Task to complete –
Once the line containing "At what coordinates" is found, copy it and each subsequent line exactly. Stop at the end of the records below.

Material shown –
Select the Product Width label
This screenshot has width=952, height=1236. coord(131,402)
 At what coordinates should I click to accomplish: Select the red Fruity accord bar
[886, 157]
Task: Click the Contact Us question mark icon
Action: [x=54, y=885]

The answer –
 At what coordinates should I click to accomplish: Select the red Fruity accord bar
[886, 157]
Task: Click the Contact Us question mark icon
Action: [x=54, y=885]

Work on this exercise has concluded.